> _DESCRIPTION OF THE TASK_
Carry none of the pictures over; write out the complete data exactly.

> _DATA TO PROCESS_
------
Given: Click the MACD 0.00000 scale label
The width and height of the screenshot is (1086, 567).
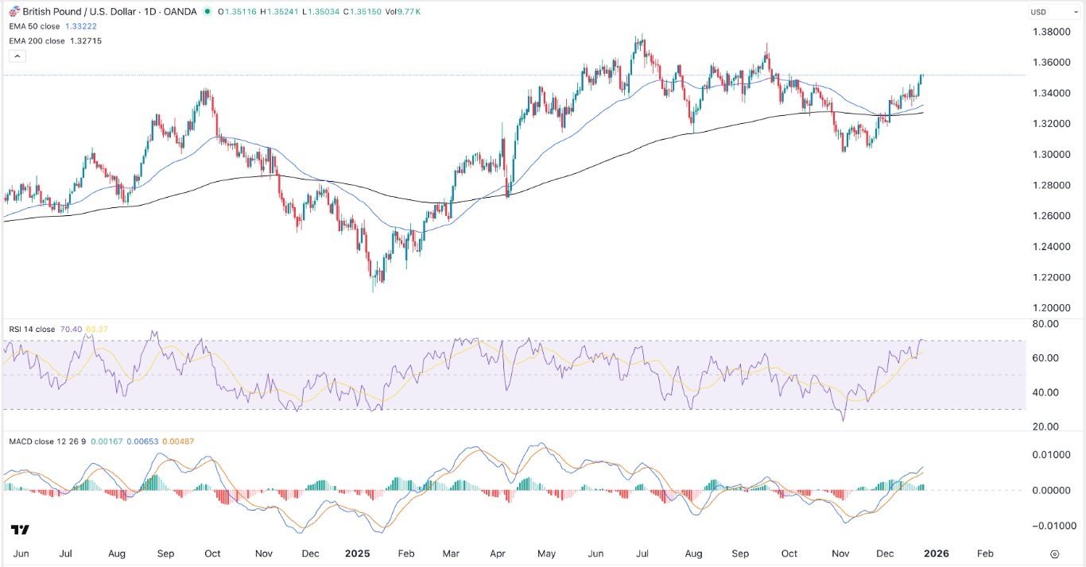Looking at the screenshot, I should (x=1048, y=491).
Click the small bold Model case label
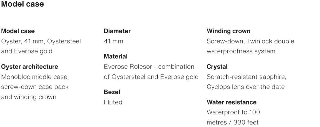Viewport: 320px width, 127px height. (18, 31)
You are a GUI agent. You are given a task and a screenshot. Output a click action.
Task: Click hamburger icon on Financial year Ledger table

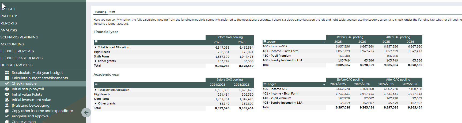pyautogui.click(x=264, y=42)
------
> _FINISHED TASK_
Given: Click the MACD 0.00000 scale label
The width and height of the screenshot is (1086, 567).
Looking at the screenshot, I should (x=1048, y=491).
Click the small bold Model case label
Viewport: 320px width, 127px height. (18, 31)
You are a GUI agent. You are given a task and a screenshot. Output a click action.
Task: Click hamburger icon on Financial year Ledger table

pyautogui.click(x=264, y=42)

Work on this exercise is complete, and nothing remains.